AUSGANGSTEXT »
Betrachten wir die gesellschaftspolitischen Entwicklungen der letzten Jahre scheint sich das grundlegend demokratiefördernde Potenzial neuer Technologien ins Gegenteil verkehrt zu haben. Desinformation, Wahlbeeinflussung, Überwachung, Entmündigung, Grundrechtsverletzungen und gezielte Manipulation sprechen eher für eine Erosion demokratischer Werte und Prozesse mithilfe KI-basierter Tools. Der vorliegende Beitrag stellt einen Versuch dar, die Hintergründe der genannten Entwicklungen sowie deren Bedeutung für uns als Individuen und Gesellschaft genauer zu beleuchten.
Zu Beginn der Digitalisierung war die Hoffnung groß, dass mit dem technologischen Fortschritt auch eine Stärkung demokratischer Ideen und Prozesse einhergehen würde.[1] Immerhin ermöglichte das Internet nicht nur einen niederschwelligen Zugang zu großen Mengen an Informationen, quasi eine „Demokratisierung des Wissens“, sondern ebenso die Interaktion diverser Personen über räumliche Grenzen hinweg. Das Aufkommen von künstlicher Intelligenz (KI) hat die Hoffnung, mithilfe digitaler Tools politische Teilhabe zu fördern, beispielsweise durch den vereinfachten Zugang zu Online-Konsultationsprozessen, weiter befeuert.[2] In der Idealvorstellung kann sich somit ein umfassend informierter und vernetzter Demos in der digitalen Agora austauschen und mit direkt-demokratischen Instrumenten aktiv an politischen Prozessen beteiligen.

DATENAUSZUG »
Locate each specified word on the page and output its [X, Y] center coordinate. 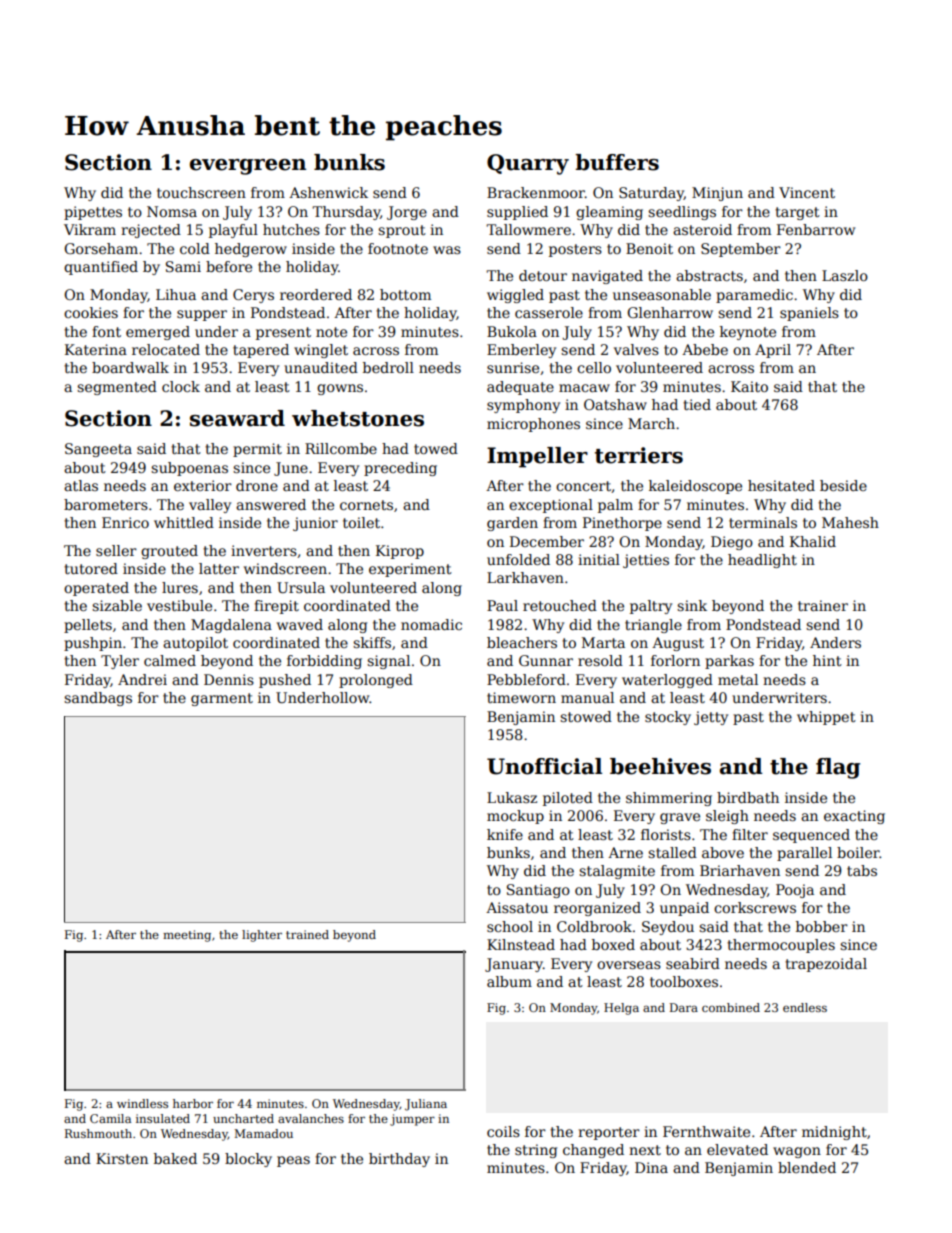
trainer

AUFGABENSTELLUNG »
A. Geben Sie die Passage aus dem Ausgangstext wörtlich wieder, beginnend bei „Zu Beginn der“ und endend bei „politischen Prozessen beteiligen.“.
B. Beantworten Sie anhand des Ausgangstextes folgende Fragen:
(i) Welche Erscheinungen werden als Anzeichen für eine Erosion demokratischer Werte und Prozesse aufgezählt?
(ii) Welche zwei Dinge ermöglichte das Internet laut Ausgangstext?
(iii) Welches Beispiel wird dafür genannt, wie digitale Tools politische Teilhabe fördern sollen?

LÖSUNGEN »
A.
Zu Beginn der Digitalisierung war die Hoffnung groß, dass mit dem technologischen Fortschritt auch eine Stärkung demokratischer Ideen und Prozesse einhergehen würde.[1] Immerhin ermöglichte das Internet nicht nur einen niederschwelligen Zugang zu großen Mengen an Informationen, quasi eine „Demokratisierung des Wissens“, sondern ebenso die Interaktion diverser Personen über räumliche Grenzen hinweg. Das Aufkommen von künstlicher Intelligenz (KI) hat die Hoffnung, mithilfe digitaler Tools politische Teilhabe zu fördern, beispielsweise durch den vereinfachten Zugang zu Online-Konsultationsprozessen, weiter befeuert.[2] In der Idealvorstellung kann sich somit ein umfassend informierter und vernetzter Demos in der digitalen Agora austauschen und mit direkt-demokratischen Instrumenten aktiv an politischen Prozessen beteiligen.

B.
(i) Desinformation, Wahlbeeinflussung, Überwachung, Entmündigung, Grundrechtsverletzungen und gezielte Manipulation.
(ii) Einen niederschwelligen Zugang zu großen Mengen an Informationen und die Interaktion diverser Personen über räumliche Grenzen hinweg.
(iii) Den vereinfachten Zugang zu Online-Konsultationsprozessen.